The cassock in surgery: NKVD reaction
The operating room nurses of the Krasnoyarsk hospital remembered one thing: before the first incision, the chief surgeon would stop, turn to the icon painted on cardboard – it stood in the corner of the operating room – cross himself and pray. Then he would take the scalpel. He worked in a cassock, with a panagia over his surgical gown. NKVD officers assigned to the political exile watched this in silence.
– Your Grace, didn't this silence bother you? They tolerated you only as long as they needed you.
– To me, a priest, defending Christ's flock with bare hands from a whole pack of wolves and weakened in unequal struggle, at the moment of greatest danger and exhaustion, the Lord gave an iron rod, an episcopal staff, and with great episcopal grace mightily strengthened me for further struggle, the confessor calmly answers.
He said these words back in 1923, after his first arrest, in his first episcopal sermon. But the logic contained in them is the same as in the Krasnoyarsk operating room. The authorities thought they were using the surgeon. The surgeon knew that now he was using the authorities – as an instrument for fulfilling his medical duty.
– Go through the narrow gates, by the stony and thorny path, not fearing suffering, for it gives birth to good. The one who suffers is freed from evil, the holy surgeon instructs.

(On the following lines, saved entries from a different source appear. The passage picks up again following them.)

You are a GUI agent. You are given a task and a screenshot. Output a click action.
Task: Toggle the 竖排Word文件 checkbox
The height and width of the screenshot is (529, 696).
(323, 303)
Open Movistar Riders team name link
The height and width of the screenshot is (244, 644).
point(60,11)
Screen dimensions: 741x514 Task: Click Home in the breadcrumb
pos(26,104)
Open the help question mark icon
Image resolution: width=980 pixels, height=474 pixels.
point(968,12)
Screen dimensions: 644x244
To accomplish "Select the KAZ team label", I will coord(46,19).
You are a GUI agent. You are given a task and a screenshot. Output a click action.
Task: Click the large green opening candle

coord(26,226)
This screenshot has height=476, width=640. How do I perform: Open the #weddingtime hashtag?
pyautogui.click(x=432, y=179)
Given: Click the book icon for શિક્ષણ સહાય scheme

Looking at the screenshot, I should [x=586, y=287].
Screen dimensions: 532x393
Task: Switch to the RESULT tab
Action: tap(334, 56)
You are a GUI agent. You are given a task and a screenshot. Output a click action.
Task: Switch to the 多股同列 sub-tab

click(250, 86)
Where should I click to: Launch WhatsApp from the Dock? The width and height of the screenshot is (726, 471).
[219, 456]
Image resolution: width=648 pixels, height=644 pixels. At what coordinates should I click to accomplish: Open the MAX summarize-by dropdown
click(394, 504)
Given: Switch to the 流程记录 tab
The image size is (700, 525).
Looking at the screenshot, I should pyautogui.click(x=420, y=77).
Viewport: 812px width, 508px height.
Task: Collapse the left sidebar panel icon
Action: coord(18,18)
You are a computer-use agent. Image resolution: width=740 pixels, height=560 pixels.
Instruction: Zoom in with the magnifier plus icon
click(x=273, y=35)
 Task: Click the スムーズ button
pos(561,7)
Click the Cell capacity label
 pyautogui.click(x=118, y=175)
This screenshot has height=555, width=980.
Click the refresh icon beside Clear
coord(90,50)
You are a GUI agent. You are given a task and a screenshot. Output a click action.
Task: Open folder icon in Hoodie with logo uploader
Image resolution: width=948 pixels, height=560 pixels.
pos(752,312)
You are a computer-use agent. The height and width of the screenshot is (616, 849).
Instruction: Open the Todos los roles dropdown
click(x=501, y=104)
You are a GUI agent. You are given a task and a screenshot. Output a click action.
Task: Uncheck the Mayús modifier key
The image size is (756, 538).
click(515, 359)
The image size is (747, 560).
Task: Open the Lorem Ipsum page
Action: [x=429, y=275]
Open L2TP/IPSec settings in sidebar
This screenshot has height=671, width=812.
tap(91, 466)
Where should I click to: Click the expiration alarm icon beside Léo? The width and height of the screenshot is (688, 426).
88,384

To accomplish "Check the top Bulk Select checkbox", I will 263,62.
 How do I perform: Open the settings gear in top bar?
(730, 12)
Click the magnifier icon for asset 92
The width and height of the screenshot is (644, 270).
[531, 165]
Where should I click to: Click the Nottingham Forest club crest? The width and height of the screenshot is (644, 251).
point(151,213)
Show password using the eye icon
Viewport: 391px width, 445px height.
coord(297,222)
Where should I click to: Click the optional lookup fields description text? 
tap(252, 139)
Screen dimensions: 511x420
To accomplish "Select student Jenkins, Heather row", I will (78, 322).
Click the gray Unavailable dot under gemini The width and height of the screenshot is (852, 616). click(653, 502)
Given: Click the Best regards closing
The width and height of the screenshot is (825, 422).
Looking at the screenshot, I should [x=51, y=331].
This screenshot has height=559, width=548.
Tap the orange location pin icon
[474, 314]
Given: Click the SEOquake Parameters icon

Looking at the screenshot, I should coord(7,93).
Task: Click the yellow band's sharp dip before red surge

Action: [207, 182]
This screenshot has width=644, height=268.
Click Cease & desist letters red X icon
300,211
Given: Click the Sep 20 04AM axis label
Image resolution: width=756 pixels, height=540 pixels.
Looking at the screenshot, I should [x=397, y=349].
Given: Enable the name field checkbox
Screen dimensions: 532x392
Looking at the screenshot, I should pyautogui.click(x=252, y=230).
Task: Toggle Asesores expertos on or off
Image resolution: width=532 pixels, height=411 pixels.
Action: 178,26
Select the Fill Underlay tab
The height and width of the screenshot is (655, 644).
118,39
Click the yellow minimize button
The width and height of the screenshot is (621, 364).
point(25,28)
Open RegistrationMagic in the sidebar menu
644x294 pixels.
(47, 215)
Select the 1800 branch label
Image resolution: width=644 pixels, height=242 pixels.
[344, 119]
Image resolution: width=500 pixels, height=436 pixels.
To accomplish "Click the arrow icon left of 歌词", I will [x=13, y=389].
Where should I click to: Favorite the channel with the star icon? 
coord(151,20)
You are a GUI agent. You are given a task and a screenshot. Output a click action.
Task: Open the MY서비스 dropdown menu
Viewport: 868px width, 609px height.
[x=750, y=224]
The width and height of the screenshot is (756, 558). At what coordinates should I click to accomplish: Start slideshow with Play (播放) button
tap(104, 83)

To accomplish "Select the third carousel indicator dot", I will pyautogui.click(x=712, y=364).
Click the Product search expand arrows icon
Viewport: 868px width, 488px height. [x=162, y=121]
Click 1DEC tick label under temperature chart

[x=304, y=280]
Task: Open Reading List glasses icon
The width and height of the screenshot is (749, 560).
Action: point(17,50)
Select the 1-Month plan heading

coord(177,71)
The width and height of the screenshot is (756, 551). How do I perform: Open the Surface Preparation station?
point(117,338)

He wrote this in a sermon, based on his own experience. The saint's exile was ended back in 1942, but he continued working in Krasnoyarsk until February 1944. In 1946, he was awarded the First-Class Stalin Prize of 200,000 rubles—for Essays on Purulent Surgery, written and revised in the Krasnoyarsk hospitals. Of this, he immediately donated 130,000 to children left without parents.
The confessor's signature
In that fateful telegram, he signed thus: first "Bishop Luke" – and only then "Professor Voyno-Yasenetsky." In the Soviet context, the professorial title weighed incomparably more.
The church title in 1941 was rather an aggravating circumstance. But the saint put it first – knowing what he was doing.
In this act – all of him, Saint Confessor Luka (Voyno-Yasenetsky). He was not a legendary hero with ready answers to all questions. He was a man who had a completely clear understanding of who he was and why he stood at the operating table during the war years. And this unshakeable strength of human dignity proved much stronger than the power of that authority which tried to destroy him.